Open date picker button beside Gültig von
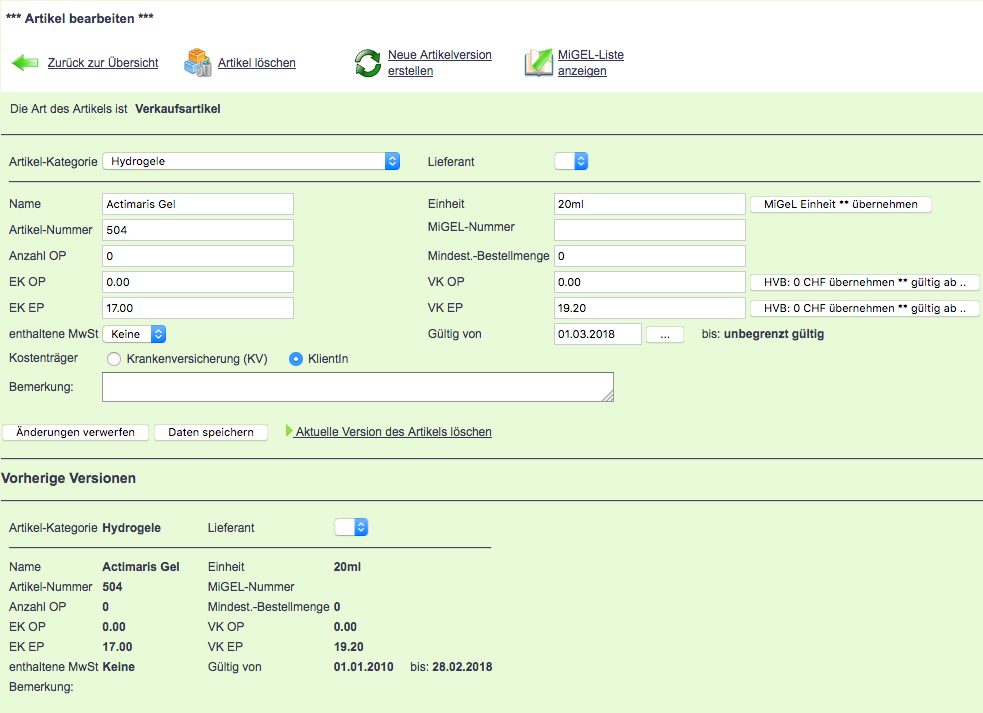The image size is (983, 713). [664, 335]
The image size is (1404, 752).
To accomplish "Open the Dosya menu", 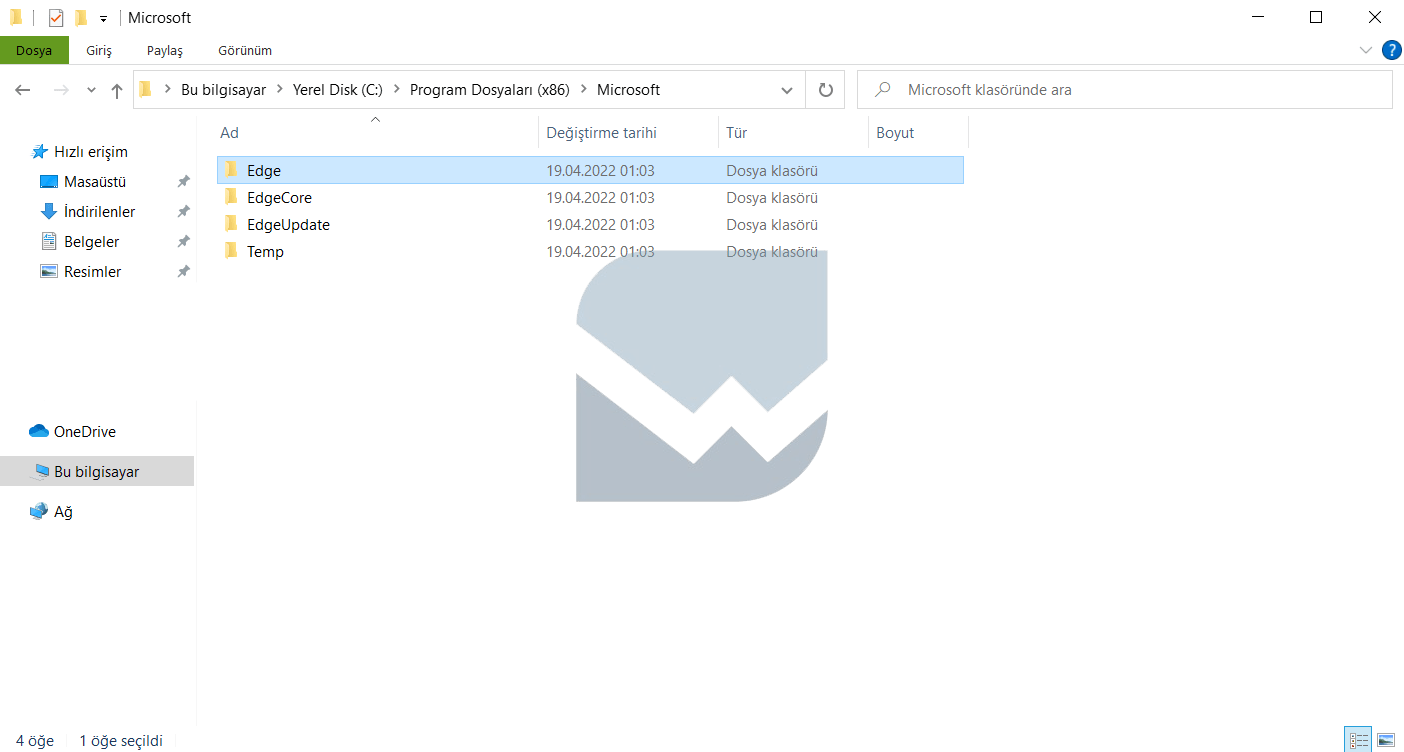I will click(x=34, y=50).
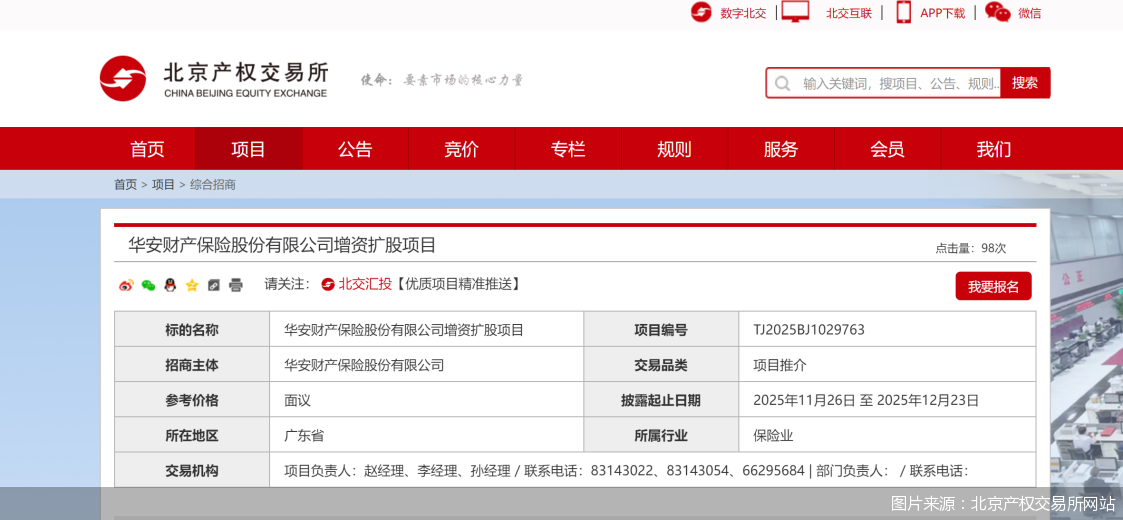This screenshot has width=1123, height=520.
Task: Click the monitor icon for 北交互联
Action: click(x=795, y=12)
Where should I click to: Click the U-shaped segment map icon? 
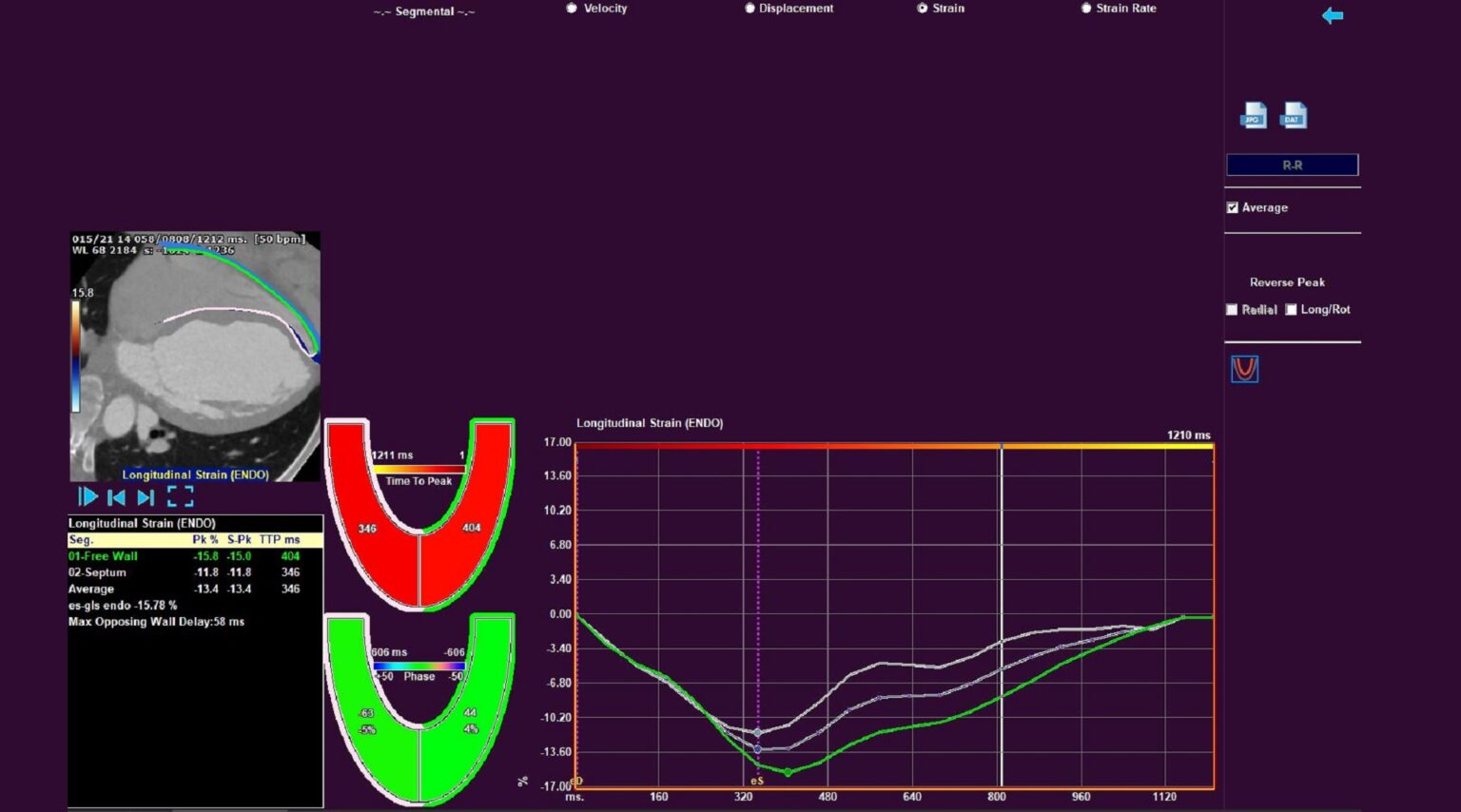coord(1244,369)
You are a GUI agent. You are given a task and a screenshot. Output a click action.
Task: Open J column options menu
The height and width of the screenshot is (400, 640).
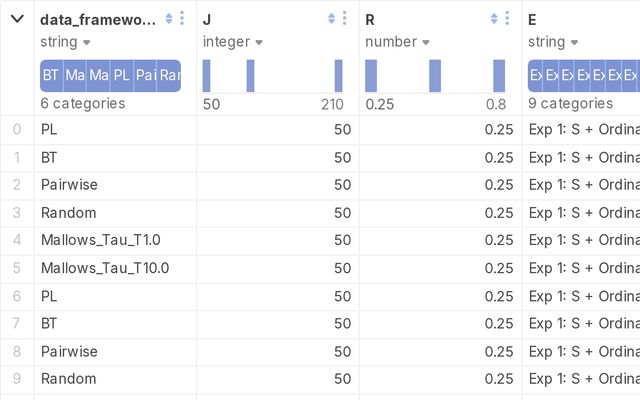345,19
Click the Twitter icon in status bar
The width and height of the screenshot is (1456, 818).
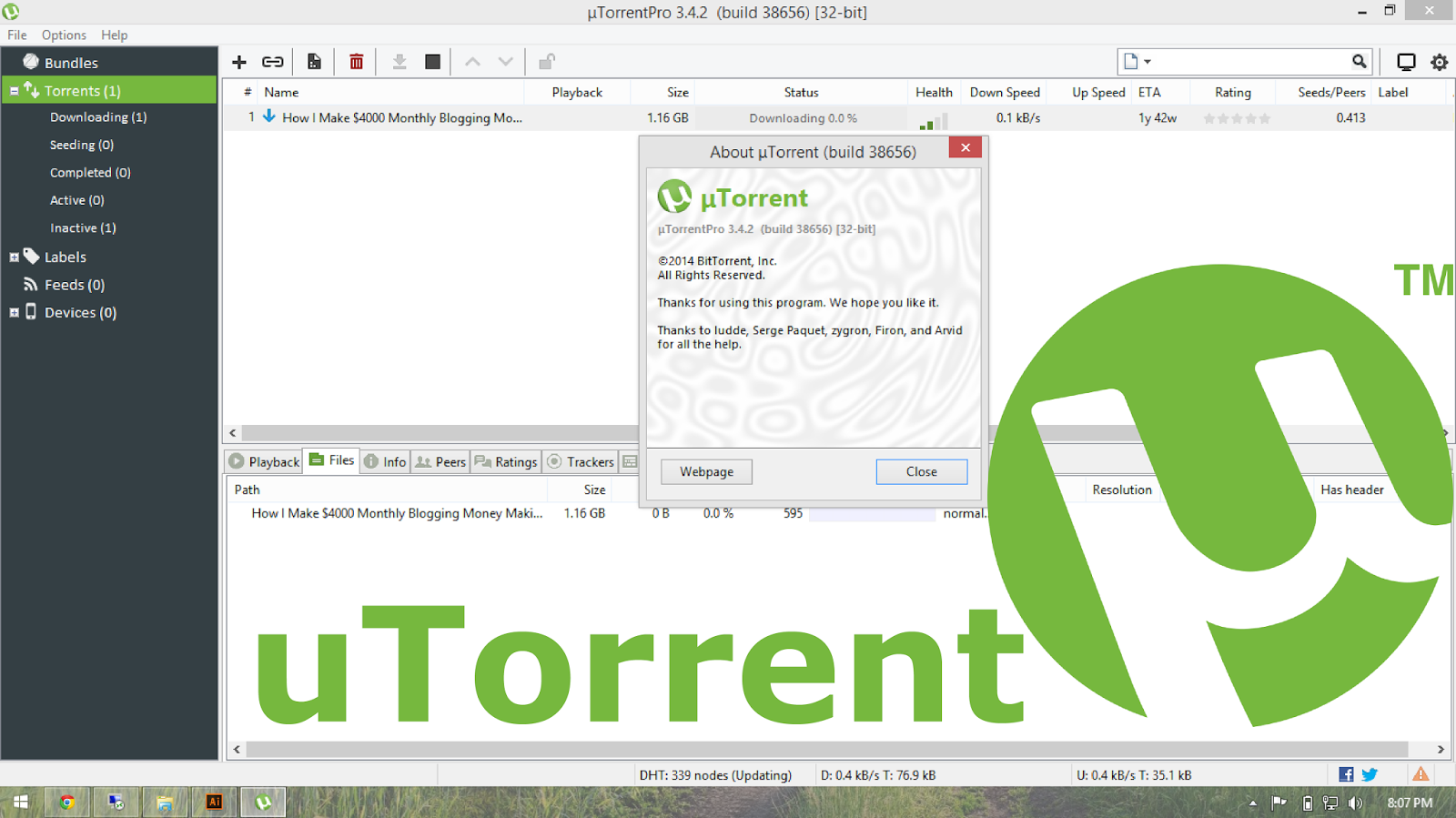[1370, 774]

• • •

What to work on: Exactly reproduce the lines above, starting at the one that contains "You are a GUI" and ending at the one that contains "Click the Twitter icon in status bar", both inclusive; leave the pictures out and add no other lines.

Solution to this task:
You are a GUI agent. You are given a task and a screenshot. Output a click action.
Task: Open J column options menu
The height and width of the screenshot is (400, 640).
345,19
Click the Twitter icon in status bar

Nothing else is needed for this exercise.